===== Material da tarefa =====

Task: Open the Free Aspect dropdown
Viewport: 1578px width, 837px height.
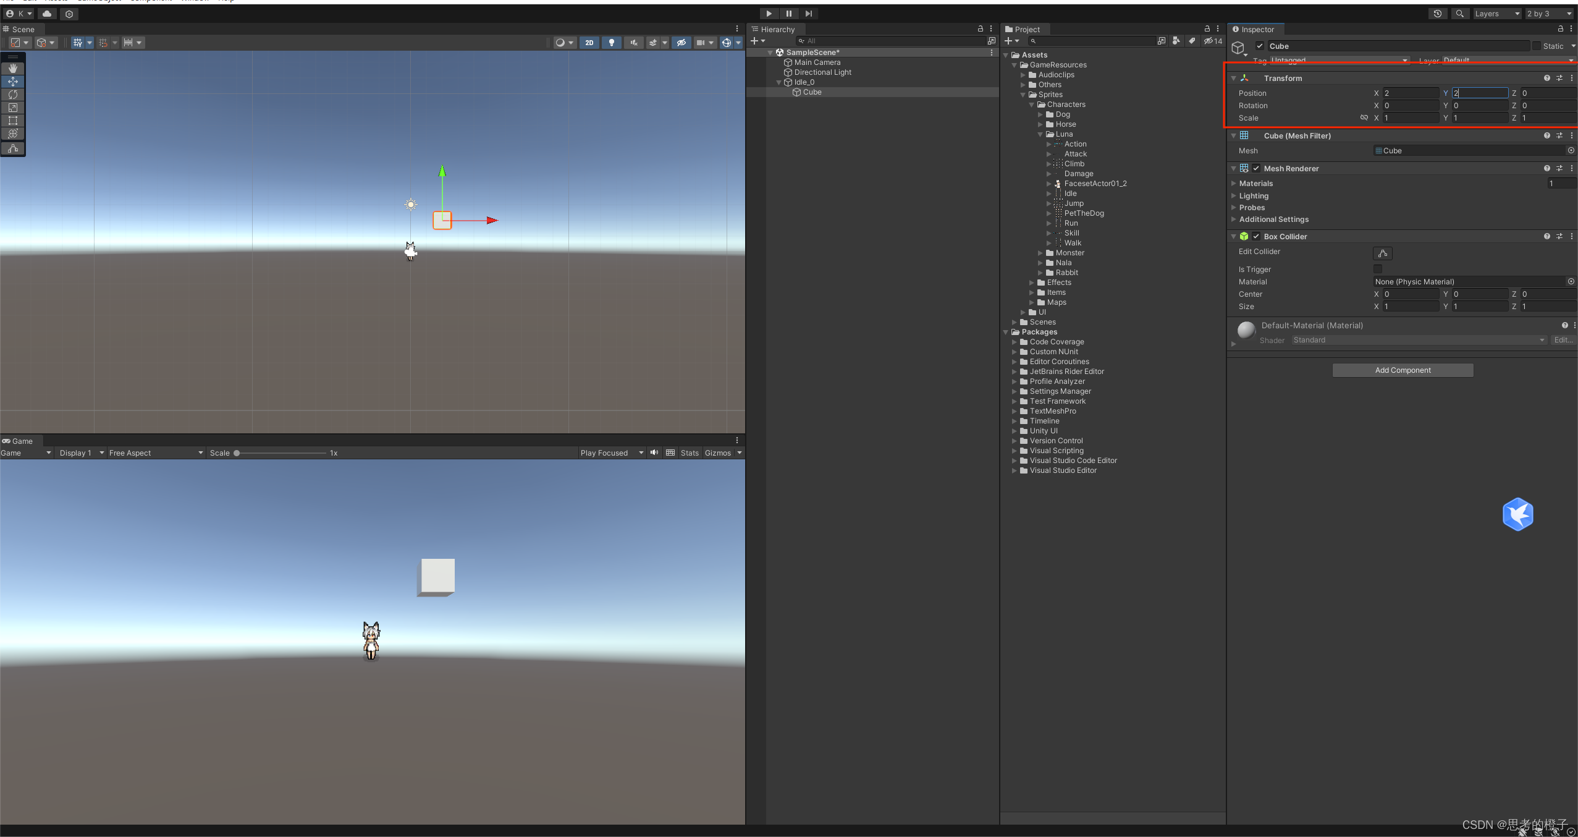Action: coord(156,453)
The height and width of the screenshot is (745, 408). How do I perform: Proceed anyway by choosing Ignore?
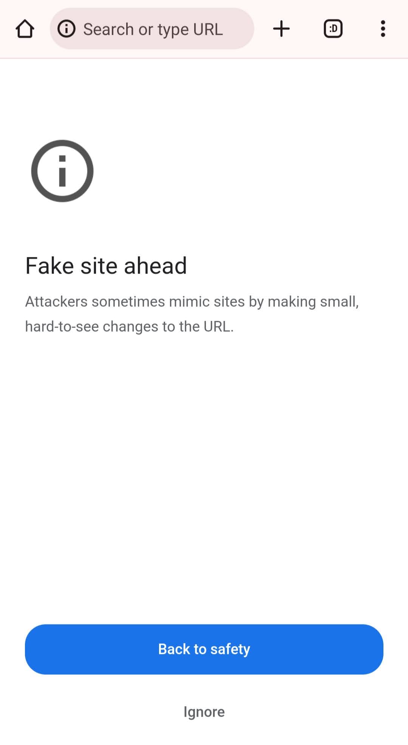204,712

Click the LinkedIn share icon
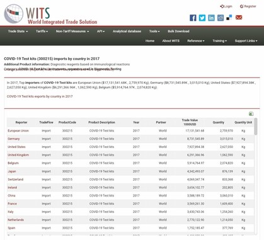(x=211, y=18)
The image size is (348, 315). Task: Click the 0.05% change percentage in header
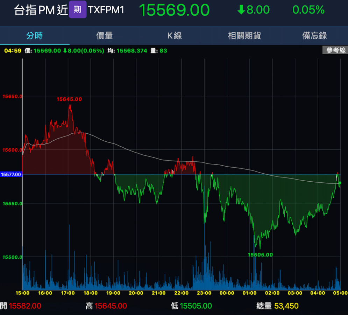click(308, 10)
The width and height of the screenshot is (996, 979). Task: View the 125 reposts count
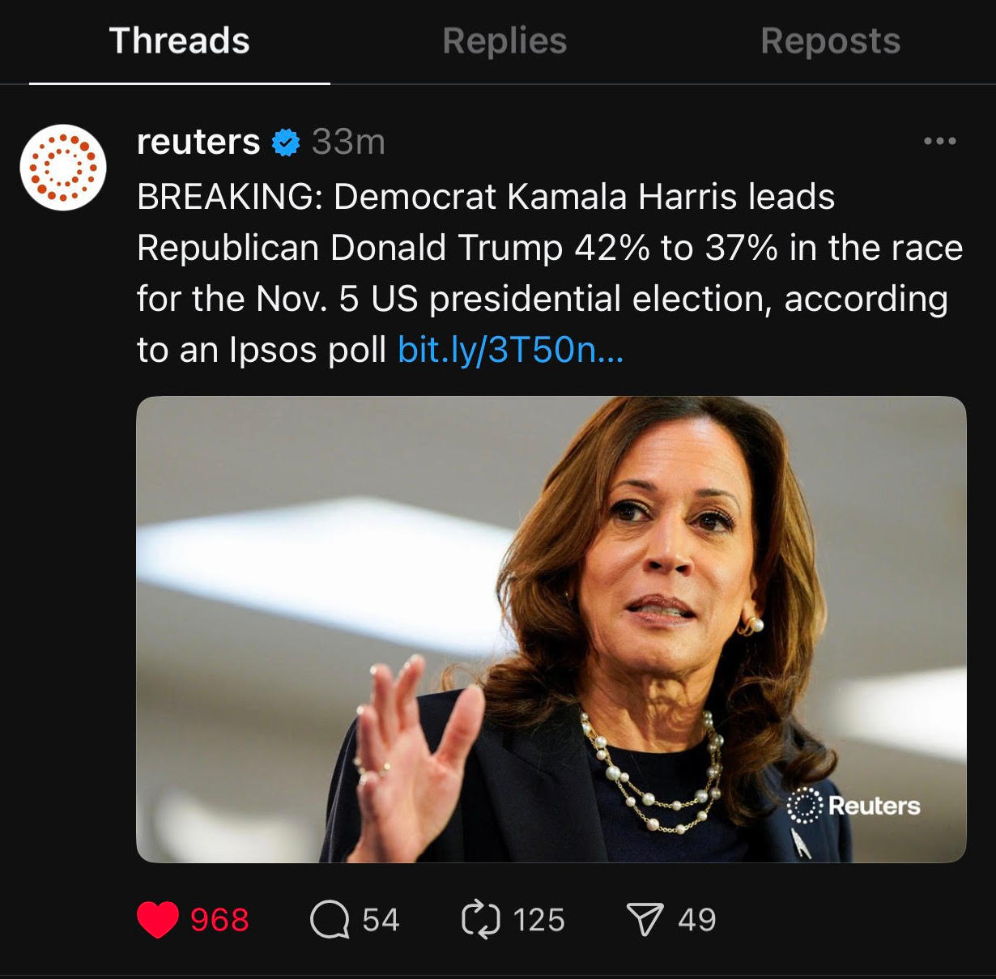tap(539, 918)
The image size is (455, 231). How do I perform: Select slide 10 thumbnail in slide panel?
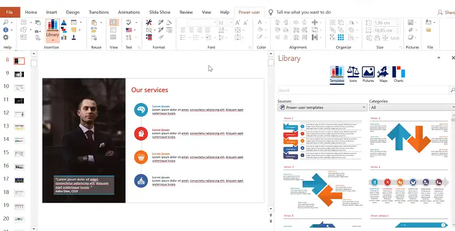pyautogui.click(x=19, y=87)
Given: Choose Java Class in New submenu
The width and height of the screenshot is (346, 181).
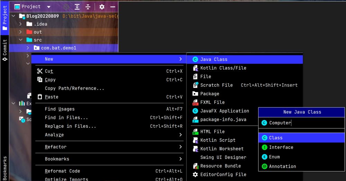Looking at the screenshot, I should click(213, 59).
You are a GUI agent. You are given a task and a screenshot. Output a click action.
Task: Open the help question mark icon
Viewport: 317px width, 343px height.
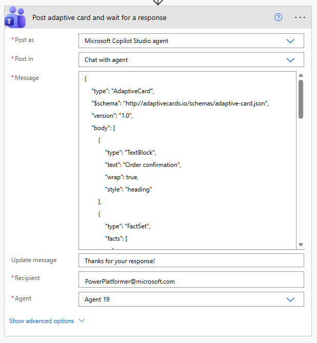click(279, 17)
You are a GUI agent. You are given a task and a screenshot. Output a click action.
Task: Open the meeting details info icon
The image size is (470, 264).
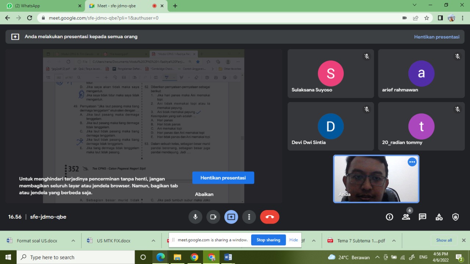[390, 217]

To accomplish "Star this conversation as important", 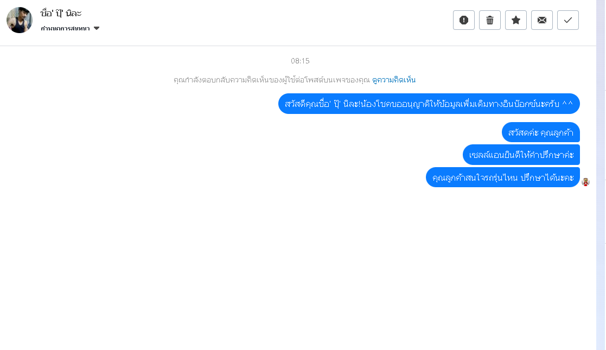I will (x=516, y=20).
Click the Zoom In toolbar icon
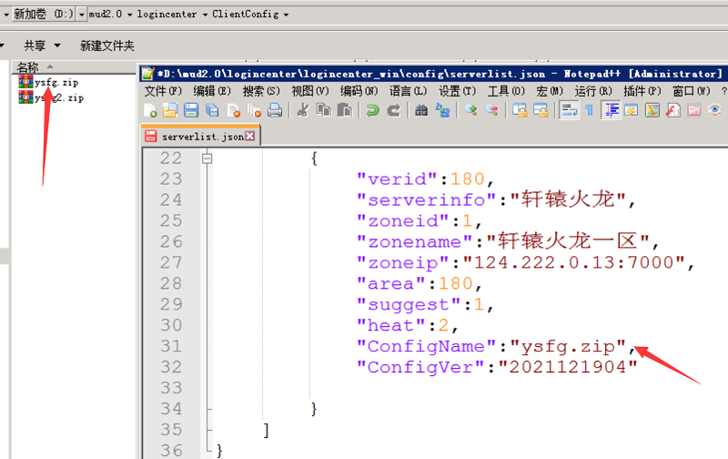 [x=471, y=110]
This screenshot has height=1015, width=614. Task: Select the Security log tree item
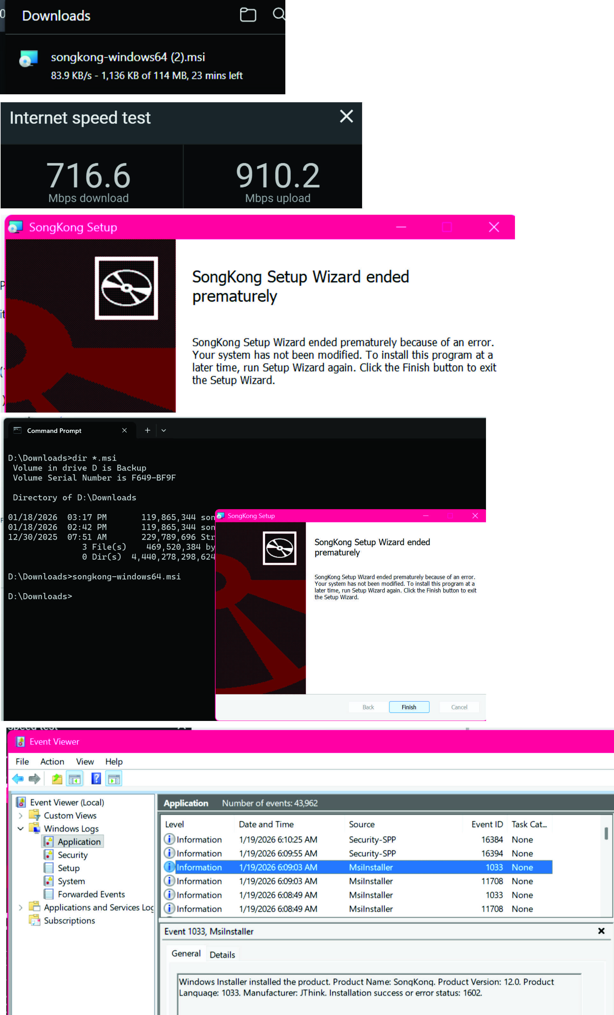coord(72,855)
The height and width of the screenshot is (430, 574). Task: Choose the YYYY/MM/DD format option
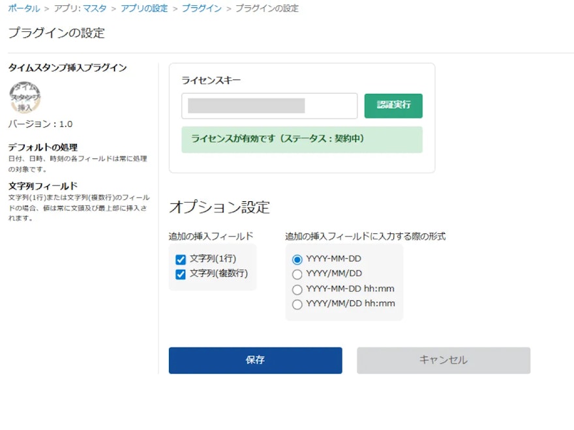[297, 274]
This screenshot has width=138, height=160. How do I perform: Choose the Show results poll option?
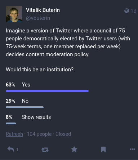tap(36, 117)
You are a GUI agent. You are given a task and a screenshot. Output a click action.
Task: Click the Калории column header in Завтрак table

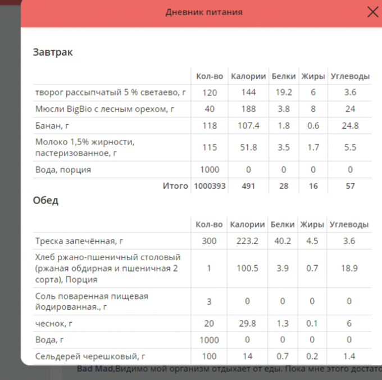click(x=248, y=76)
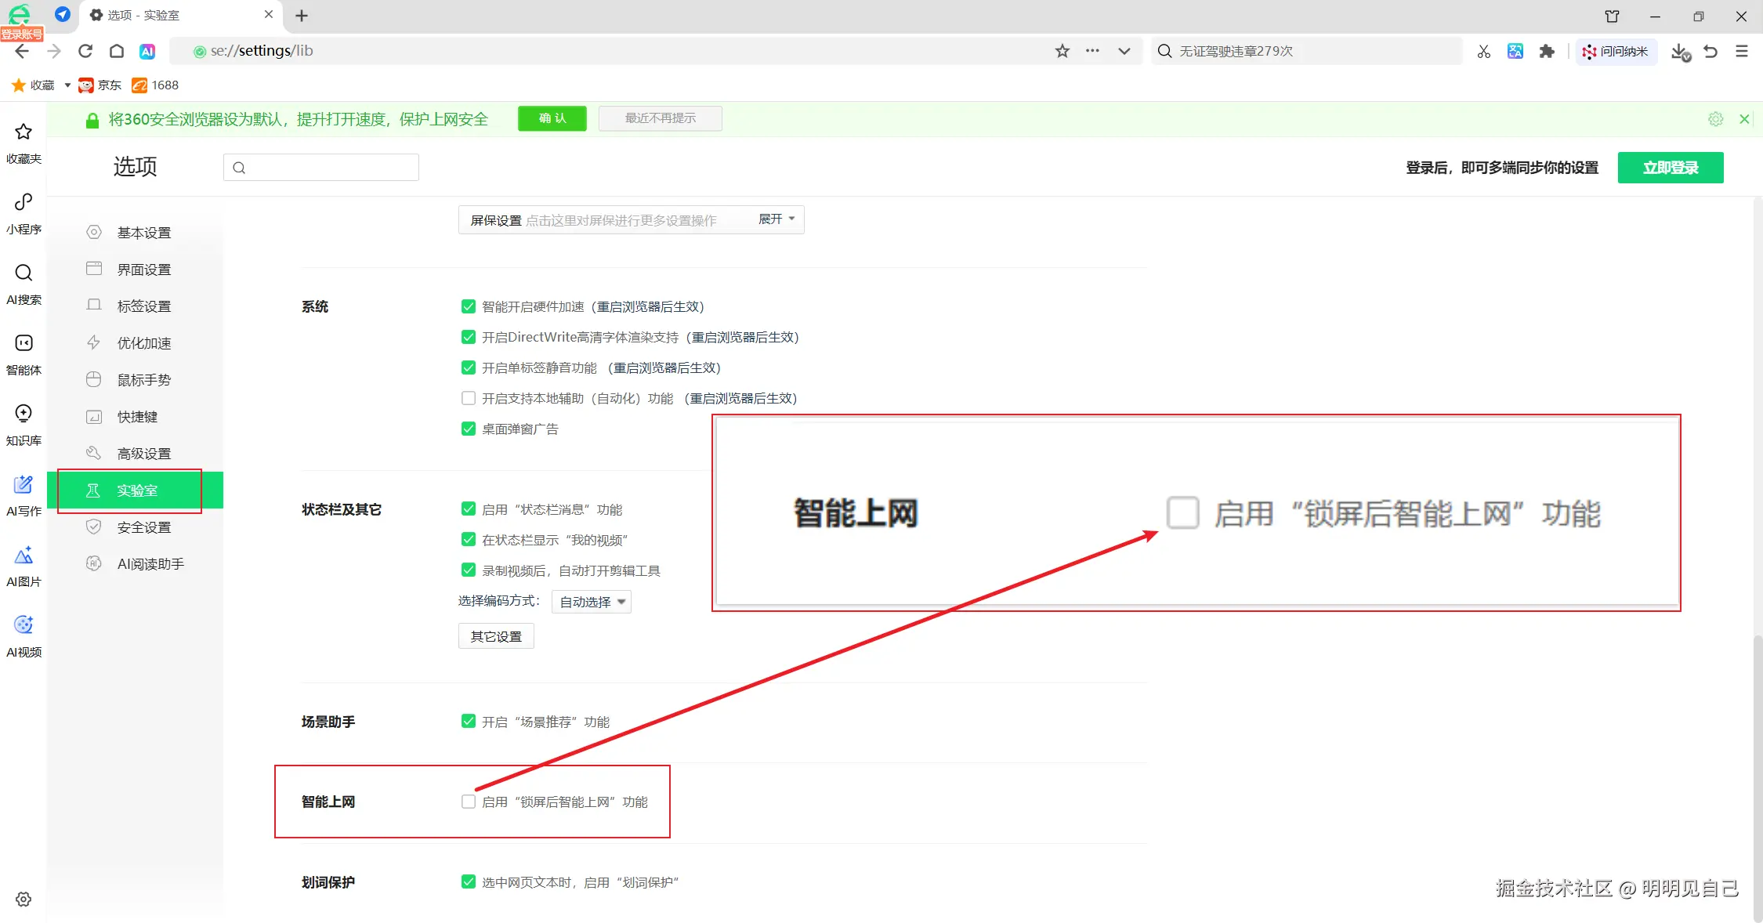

=====

- _O que produzir_
Transcreva sem alterações os dados, a partir da linha que contém "Click the Zoom In toolbar icon" até o fim dos dados, incluindo ambas as extremidades. Deixe as imagens de fora da transcrição.

- _Resposta à tarefa_
Click the Zoom In toolbar icon
 [x=471, y=110]
This screenshot has height=1015, width=614. Task: Select the Security log tree item
coord(72,855)
The height and width of the screenshot is (430, 574). Task: Choose the YYYY/MM/DD format option
[297, 274]
This screenshot has width=138, height=160. How do I perform: Choose the Show results poll option?
tap(36, 117)
You are a GUI agent. You are given a task and a screenshot. Output a click action.
Task: Click the Калории column header in Завтрак table

click(x=248, y=76)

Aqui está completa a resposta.